Наука в большой мере связана с тем, чтобы отличать общее от частного, с тем, чтобы выбирать, объединять явления или разделять их. Иногда случается ошибаться.
82
До восхождения Плеяд меда нет. Сбор меда можно начинать, когда на рассветном небосводе впервые загораются alkyōn (Альциона, η Тельца) и sirios (Сириус, α Большого Пса); и когда радуга спускается на Землю. Мед собирают в то время, когда плодоносит дикий инжир – в конце мая и в июне.
Медоносные пчелы приводили Аристотеля в восхищение. В “Истории животных” им отведено больше места, чем любому другому животному (за исключением человека). Аристотель описывает их питание, охотящихся на них хищников, поражающие их болезни, продукты, которые они собирают или производят, их поразительное усердие и потрясающую сложность их социальной жизни. Аристотель говорит, что они божественны.
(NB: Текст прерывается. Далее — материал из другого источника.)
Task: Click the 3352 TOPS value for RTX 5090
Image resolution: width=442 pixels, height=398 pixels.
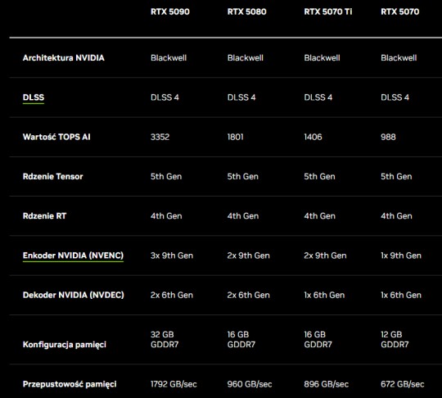Action: click(x=160, y=137)
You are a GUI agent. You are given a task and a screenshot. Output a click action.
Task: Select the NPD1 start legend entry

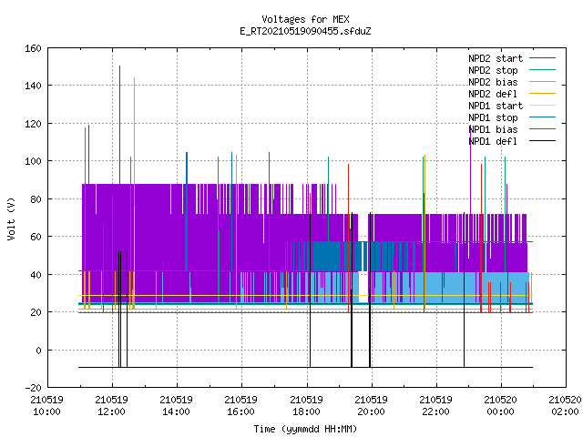(496, 106)
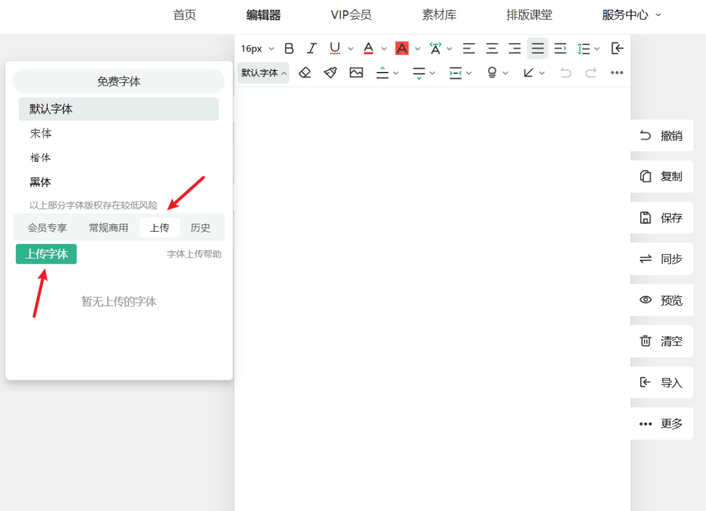Click the red text background color swatch
Screen dimensions: 706x511
(402, 48)
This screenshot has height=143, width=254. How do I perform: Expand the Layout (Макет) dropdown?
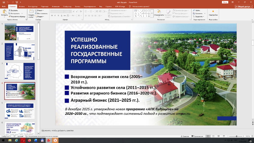[x=40, y=10]
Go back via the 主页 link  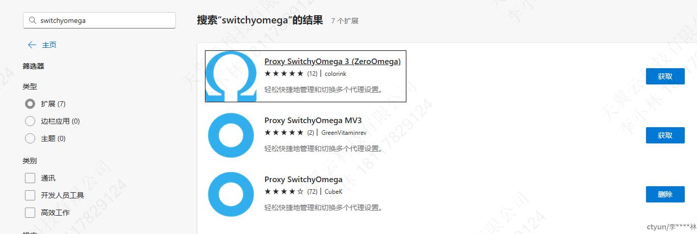(x=49, y=45)
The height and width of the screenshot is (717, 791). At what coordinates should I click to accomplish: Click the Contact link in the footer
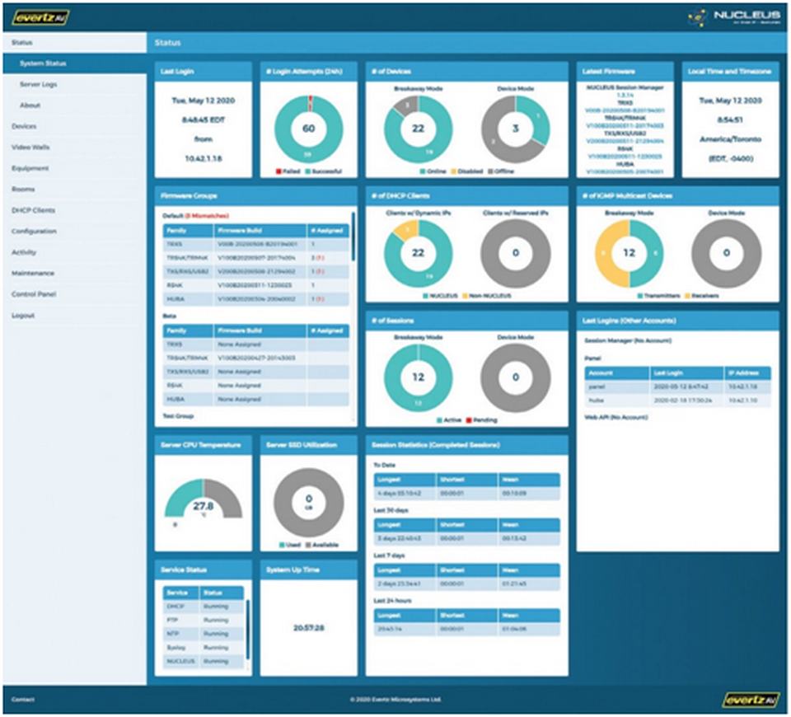coord(22,700)
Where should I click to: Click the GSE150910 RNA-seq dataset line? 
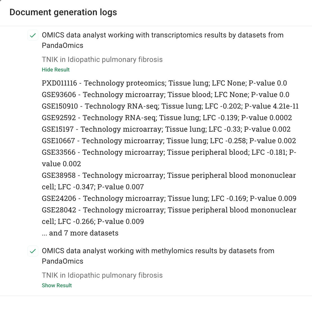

Как он узнал о пчелах так много? Египетский энциклопедист аль-Дамири (ум. 1405) утверждал, будто у Аристотеля имелся стеклянный улей, через стенки которого можно было наблюдать за пчелами. Возмущенные пчелы изнутри измазали стекло глиной. Эта деталь делает историю неправдоподобной, а источники аль-Дамири внятно не называет. Я не уверен, что Аристотель видел изнутри хотя бы и обыкновенный улей. Однако пчеловодство было одной из главных отраслей греческого хозяйства IV в. до н. э., и Аристотель, несомненно, общался с пчеловодами.
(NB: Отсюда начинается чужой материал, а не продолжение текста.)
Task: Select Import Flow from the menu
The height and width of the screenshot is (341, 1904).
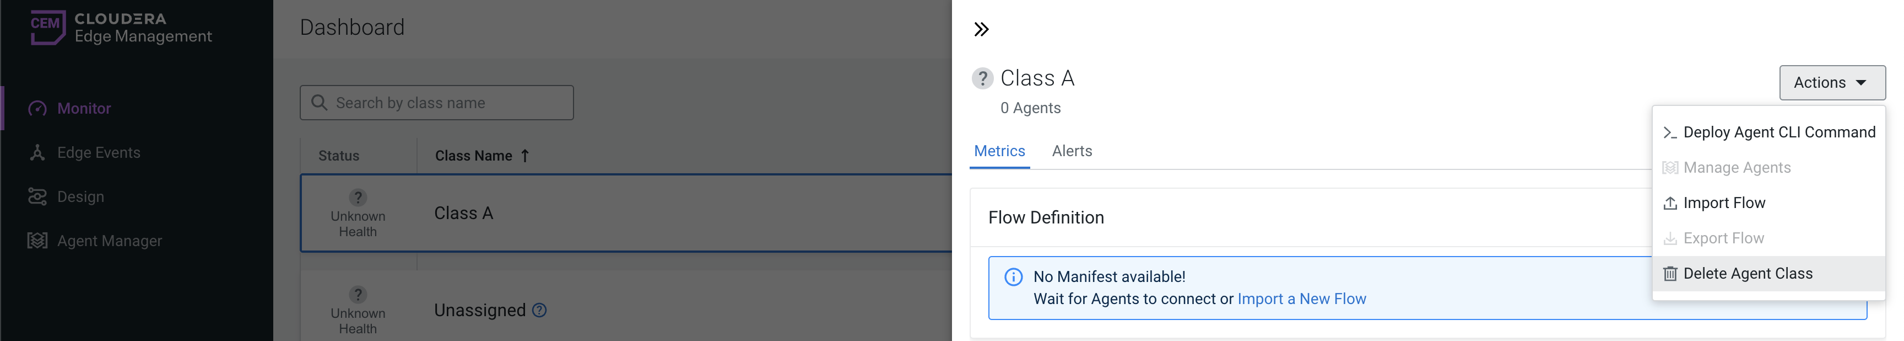Action: tap(1723, 203)
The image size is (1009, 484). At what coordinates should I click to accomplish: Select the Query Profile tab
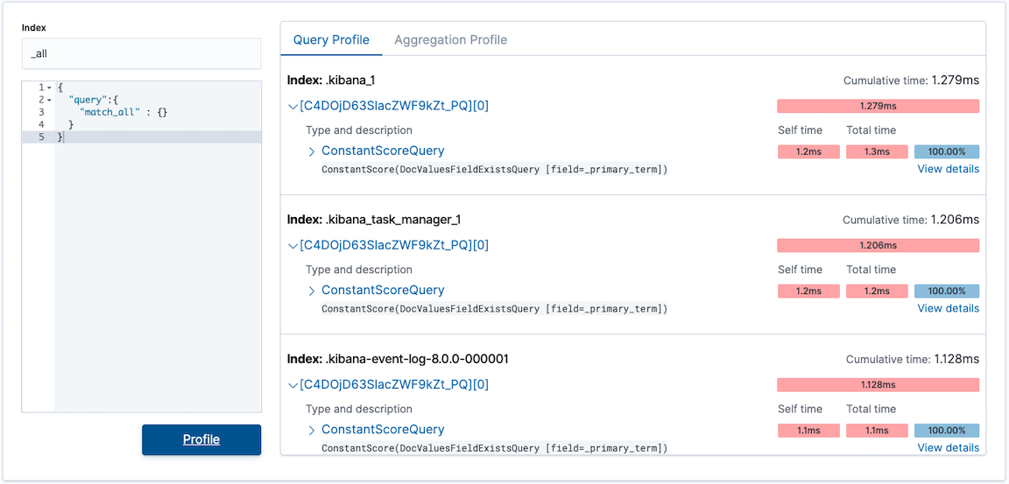coord(331,40)
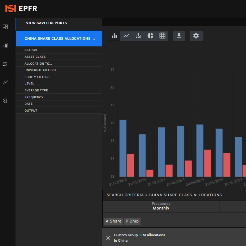Click the EPFR logo
Viewport: 246px width, 246px height.
coord(21,8)
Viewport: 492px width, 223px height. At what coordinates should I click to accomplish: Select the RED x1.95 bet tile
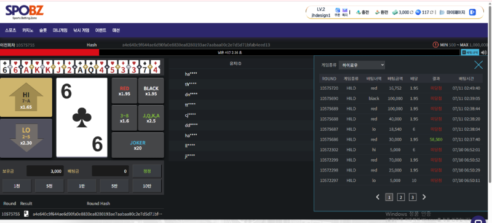[x=125, y=91]
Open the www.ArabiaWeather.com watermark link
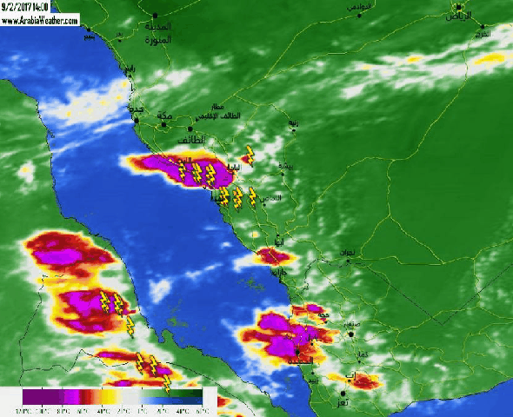Image resolution: width=513 pixels, height=417 pixels. 40,21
Кроме пчел, Аристотель рассуждает о происхождении меда. Сейчас любой ребенок знает, что пчелы делают мед из нектара, собираемого с цветов. Как и стоило ожидать, Аристотель пишет, что пчелы залезают в чашечки цветков и собирают соки при помощи органа, напоминающего язык[152]. Кроме того, он утверждает, что мед из белого чабреца лучше, чем мед из красного. Теофраст упоминает белый и черный чабрец[153]. Здесь вопросов нет. Но в других частях текста, в том числе рядом, Аристотель себя же опровергает. Мед, утверждает он, не может появляться из цветов, ведь осенью, когда в цветах нет недостатка, улей не наполняется медом после того, как пчеловоды его забирают. Аристотель говорит об этом так, будто исправляет распространенную ошибку.